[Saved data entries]
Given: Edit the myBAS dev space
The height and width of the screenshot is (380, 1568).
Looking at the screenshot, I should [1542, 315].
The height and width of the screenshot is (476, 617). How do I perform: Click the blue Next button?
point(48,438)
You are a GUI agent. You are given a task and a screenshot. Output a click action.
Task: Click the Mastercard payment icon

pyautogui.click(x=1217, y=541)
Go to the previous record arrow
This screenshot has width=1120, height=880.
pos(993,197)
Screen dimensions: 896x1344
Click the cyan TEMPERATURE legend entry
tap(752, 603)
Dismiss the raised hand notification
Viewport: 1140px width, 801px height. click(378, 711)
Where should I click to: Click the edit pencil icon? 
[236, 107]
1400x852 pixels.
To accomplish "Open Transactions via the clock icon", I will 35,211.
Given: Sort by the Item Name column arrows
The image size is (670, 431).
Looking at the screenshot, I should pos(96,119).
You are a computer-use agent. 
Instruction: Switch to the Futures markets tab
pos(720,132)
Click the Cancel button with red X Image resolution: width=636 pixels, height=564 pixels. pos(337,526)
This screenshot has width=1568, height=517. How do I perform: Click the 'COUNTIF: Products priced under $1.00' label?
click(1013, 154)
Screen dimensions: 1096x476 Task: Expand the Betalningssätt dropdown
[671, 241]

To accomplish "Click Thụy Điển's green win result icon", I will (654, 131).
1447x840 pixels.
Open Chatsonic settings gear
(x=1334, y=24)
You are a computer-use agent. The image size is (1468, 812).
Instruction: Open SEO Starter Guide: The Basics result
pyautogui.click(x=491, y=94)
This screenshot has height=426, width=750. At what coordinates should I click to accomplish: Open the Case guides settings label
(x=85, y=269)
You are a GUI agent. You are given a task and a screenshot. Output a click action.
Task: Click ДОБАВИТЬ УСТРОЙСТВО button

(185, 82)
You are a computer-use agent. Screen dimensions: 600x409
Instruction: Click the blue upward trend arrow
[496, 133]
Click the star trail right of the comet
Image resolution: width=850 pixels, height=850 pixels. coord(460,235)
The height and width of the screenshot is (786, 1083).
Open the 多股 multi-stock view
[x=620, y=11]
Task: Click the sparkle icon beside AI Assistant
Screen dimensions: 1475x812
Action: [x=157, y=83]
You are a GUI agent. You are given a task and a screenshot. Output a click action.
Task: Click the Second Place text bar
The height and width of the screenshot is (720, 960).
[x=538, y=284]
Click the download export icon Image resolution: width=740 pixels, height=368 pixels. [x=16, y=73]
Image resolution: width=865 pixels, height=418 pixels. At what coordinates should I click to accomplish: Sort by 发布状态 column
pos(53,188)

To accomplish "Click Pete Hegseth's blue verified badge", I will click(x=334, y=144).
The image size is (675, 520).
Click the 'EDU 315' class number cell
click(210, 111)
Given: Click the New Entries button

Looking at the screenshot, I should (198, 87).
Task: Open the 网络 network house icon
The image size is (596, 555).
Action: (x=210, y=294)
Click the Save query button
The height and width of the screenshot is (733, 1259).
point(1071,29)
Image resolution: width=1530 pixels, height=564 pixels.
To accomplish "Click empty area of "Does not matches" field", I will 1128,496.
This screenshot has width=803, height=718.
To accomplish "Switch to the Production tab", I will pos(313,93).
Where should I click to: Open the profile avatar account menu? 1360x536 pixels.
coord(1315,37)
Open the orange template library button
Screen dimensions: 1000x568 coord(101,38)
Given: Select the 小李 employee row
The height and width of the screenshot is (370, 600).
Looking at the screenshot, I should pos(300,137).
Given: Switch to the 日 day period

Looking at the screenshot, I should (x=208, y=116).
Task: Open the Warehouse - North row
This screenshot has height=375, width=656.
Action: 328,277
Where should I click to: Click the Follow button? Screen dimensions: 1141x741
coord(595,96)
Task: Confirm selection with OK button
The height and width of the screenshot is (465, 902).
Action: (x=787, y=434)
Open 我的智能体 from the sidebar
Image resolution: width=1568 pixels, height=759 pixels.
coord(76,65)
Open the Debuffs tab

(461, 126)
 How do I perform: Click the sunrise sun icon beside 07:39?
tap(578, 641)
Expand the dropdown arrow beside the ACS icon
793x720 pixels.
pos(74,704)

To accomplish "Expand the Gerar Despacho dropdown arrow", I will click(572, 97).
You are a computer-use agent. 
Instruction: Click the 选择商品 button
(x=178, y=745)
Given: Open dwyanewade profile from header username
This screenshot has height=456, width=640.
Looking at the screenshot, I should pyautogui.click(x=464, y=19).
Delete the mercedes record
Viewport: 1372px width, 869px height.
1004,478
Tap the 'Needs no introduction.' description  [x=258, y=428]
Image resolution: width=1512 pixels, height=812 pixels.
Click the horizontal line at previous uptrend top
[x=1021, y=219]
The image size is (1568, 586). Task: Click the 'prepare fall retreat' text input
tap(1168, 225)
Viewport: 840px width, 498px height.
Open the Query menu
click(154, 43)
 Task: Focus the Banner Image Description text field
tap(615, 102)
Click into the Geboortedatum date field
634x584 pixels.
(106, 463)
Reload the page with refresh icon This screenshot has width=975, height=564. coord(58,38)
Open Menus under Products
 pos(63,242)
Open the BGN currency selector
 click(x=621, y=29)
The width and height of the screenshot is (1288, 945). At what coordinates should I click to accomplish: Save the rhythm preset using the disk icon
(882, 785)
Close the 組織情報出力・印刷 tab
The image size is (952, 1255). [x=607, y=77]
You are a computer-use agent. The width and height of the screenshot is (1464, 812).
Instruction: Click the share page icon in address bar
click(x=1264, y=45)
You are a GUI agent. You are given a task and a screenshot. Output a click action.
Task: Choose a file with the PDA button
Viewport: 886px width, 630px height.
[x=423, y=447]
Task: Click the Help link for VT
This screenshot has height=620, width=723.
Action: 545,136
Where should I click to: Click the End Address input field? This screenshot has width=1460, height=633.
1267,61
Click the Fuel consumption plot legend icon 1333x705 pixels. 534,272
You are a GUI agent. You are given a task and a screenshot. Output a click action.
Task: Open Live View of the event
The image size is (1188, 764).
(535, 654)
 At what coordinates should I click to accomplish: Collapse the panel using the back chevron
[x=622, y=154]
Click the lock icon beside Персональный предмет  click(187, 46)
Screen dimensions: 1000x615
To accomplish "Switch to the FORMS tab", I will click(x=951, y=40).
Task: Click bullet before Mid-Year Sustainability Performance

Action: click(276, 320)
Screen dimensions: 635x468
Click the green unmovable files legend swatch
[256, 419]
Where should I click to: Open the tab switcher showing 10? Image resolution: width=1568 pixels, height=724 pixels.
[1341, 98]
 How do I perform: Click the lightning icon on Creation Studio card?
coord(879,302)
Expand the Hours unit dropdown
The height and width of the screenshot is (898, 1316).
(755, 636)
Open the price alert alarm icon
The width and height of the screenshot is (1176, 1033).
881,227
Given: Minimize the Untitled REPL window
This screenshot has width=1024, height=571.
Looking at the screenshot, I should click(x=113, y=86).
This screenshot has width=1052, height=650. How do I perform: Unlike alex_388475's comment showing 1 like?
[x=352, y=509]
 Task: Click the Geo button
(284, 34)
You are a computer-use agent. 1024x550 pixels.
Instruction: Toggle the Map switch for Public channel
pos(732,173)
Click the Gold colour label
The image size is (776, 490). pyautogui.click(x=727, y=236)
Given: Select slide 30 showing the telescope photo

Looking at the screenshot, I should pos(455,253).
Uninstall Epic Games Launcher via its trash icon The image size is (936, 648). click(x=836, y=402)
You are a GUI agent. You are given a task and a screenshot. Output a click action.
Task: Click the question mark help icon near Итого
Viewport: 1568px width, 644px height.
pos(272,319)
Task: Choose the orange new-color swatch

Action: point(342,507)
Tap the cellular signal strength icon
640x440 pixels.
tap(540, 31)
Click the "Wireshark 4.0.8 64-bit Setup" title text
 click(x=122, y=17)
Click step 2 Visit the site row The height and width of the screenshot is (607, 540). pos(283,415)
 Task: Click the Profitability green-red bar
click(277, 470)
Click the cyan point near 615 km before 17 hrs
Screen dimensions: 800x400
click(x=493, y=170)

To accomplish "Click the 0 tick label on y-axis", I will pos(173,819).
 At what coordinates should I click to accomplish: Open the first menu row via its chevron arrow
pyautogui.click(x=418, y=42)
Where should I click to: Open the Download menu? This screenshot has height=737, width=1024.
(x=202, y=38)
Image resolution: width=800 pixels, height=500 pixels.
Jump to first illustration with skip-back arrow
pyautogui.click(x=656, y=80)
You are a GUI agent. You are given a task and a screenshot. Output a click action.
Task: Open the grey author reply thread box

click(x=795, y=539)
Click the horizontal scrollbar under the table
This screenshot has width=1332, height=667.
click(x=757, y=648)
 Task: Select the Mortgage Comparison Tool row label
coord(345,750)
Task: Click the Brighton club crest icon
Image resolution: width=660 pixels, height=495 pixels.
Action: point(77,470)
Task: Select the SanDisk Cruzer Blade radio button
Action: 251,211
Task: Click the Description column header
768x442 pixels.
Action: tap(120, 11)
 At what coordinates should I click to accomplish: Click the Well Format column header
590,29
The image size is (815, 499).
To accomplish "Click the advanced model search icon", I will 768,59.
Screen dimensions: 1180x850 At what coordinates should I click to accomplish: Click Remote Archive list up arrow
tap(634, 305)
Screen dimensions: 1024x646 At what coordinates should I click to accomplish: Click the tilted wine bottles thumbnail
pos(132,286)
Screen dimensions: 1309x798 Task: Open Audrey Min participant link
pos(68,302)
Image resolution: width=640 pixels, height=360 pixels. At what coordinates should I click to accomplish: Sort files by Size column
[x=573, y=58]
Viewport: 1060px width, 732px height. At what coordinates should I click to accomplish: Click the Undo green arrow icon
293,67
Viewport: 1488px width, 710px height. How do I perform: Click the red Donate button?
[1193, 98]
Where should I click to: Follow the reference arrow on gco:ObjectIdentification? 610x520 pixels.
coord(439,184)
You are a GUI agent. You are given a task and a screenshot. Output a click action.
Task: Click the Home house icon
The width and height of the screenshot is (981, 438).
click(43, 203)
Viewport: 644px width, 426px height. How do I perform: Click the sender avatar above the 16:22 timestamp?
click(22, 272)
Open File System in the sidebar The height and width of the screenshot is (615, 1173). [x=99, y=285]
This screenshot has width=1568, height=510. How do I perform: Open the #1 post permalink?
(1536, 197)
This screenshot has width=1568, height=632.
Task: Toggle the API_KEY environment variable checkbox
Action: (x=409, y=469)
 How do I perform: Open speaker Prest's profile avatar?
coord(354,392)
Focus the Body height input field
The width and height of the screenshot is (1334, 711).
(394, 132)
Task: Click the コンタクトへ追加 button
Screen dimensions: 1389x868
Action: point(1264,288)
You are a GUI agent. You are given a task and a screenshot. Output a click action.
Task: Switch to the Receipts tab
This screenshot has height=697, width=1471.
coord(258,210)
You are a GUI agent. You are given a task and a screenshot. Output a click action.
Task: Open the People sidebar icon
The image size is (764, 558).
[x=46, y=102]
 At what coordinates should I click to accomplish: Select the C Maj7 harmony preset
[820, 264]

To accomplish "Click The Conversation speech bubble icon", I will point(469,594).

## [Directions for this task]
Tally how many lines of the data include the word "computer". Write the number and nothing else.

## [Answer to the exercise]
6